─── Data excerpts ───

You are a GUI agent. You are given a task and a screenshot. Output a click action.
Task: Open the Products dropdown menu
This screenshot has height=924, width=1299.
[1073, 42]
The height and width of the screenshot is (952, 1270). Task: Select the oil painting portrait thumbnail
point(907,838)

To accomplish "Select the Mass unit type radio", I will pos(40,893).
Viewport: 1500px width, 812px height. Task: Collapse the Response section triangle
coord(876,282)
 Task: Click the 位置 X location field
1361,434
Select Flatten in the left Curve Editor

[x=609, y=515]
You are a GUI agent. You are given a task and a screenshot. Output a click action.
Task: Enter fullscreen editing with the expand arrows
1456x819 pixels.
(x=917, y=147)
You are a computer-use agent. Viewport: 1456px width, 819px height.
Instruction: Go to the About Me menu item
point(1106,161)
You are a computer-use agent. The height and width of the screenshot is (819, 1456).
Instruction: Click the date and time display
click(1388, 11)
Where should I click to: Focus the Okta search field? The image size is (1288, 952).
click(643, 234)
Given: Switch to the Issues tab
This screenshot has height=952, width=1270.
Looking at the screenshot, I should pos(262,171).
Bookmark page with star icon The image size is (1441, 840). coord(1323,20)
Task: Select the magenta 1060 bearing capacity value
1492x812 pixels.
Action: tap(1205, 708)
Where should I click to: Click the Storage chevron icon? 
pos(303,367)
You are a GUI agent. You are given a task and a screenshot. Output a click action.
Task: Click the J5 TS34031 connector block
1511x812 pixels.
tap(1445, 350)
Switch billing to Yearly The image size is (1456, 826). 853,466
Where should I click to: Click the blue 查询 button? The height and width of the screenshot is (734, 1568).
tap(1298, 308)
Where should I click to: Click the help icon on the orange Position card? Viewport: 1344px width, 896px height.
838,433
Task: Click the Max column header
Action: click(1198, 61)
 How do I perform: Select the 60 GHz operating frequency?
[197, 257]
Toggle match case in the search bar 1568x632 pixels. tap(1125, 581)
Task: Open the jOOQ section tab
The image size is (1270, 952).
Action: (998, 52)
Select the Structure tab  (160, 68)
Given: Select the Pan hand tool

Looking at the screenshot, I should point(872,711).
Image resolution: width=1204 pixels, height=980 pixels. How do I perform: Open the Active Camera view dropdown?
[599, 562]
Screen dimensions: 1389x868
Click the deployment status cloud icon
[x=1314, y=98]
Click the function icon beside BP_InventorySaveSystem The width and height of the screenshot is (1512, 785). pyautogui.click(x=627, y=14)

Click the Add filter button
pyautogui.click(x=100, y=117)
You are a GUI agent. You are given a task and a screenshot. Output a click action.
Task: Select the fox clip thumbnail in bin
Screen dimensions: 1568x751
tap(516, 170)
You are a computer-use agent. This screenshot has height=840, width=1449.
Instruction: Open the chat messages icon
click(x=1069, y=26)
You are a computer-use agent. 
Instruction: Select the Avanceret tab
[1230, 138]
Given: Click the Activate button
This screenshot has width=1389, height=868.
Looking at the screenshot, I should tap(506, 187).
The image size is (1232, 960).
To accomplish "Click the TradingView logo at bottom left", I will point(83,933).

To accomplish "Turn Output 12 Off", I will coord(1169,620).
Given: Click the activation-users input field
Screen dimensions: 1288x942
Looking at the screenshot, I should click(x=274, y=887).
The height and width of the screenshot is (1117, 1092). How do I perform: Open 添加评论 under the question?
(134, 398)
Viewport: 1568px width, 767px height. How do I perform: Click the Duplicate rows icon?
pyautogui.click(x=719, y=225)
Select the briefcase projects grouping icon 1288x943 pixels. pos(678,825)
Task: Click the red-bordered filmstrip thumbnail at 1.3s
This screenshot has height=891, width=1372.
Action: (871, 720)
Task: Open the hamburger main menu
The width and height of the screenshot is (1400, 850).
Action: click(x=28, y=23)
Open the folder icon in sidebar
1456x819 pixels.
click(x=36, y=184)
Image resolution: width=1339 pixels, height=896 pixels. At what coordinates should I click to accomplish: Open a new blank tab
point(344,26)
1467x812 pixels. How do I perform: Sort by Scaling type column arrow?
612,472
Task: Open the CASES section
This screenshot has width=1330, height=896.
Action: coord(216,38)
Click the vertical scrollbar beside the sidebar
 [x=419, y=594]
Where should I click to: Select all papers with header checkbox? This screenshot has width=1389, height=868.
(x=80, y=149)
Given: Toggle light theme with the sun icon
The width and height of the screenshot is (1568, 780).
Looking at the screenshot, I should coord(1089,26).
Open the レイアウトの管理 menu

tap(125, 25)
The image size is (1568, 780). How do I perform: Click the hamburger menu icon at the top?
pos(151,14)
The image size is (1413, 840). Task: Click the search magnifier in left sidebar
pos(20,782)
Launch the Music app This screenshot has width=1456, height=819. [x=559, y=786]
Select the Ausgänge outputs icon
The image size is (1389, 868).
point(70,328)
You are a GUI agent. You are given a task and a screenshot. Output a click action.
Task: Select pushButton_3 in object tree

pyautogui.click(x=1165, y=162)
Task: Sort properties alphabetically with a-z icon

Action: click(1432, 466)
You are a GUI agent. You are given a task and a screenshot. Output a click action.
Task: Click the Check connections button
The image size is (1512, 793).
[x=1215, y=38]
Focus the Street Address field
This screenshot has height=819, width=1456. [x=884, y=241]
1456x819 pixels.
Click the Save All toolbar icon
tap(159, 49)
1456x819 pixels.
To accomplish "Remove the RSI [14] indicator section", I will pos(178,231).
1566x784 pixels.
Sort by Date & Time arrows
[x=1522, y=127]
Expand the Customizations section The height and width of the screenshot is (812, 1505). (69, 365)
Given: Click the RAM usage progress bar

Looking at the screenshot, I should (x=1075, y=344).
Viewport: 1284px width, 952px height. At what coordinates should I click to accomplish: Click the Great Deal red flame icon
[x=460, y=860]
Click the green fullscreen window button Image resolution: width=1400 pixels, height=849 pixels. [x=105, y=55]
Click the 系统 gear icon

───

▶ Your goal
Above are the records; from them, give again exactly the lines from the one containing "Given: Click the Activate button" to the one containing "Given: Click the activation-users input field", both lines included, and nothing more.

▶ Answer box
Given: Click the Activate button
This screenshot has width=1389, height=868.
Looking at the screenshot, I should tap(506, 187).
The image size is (1232, 960).
To accomplish "Click the TradingView logo at bottom left", I will point(83,933).

To accomplish "Turn Output 12 Off", I will coord(1169,620).
Given: Click the activation-users input field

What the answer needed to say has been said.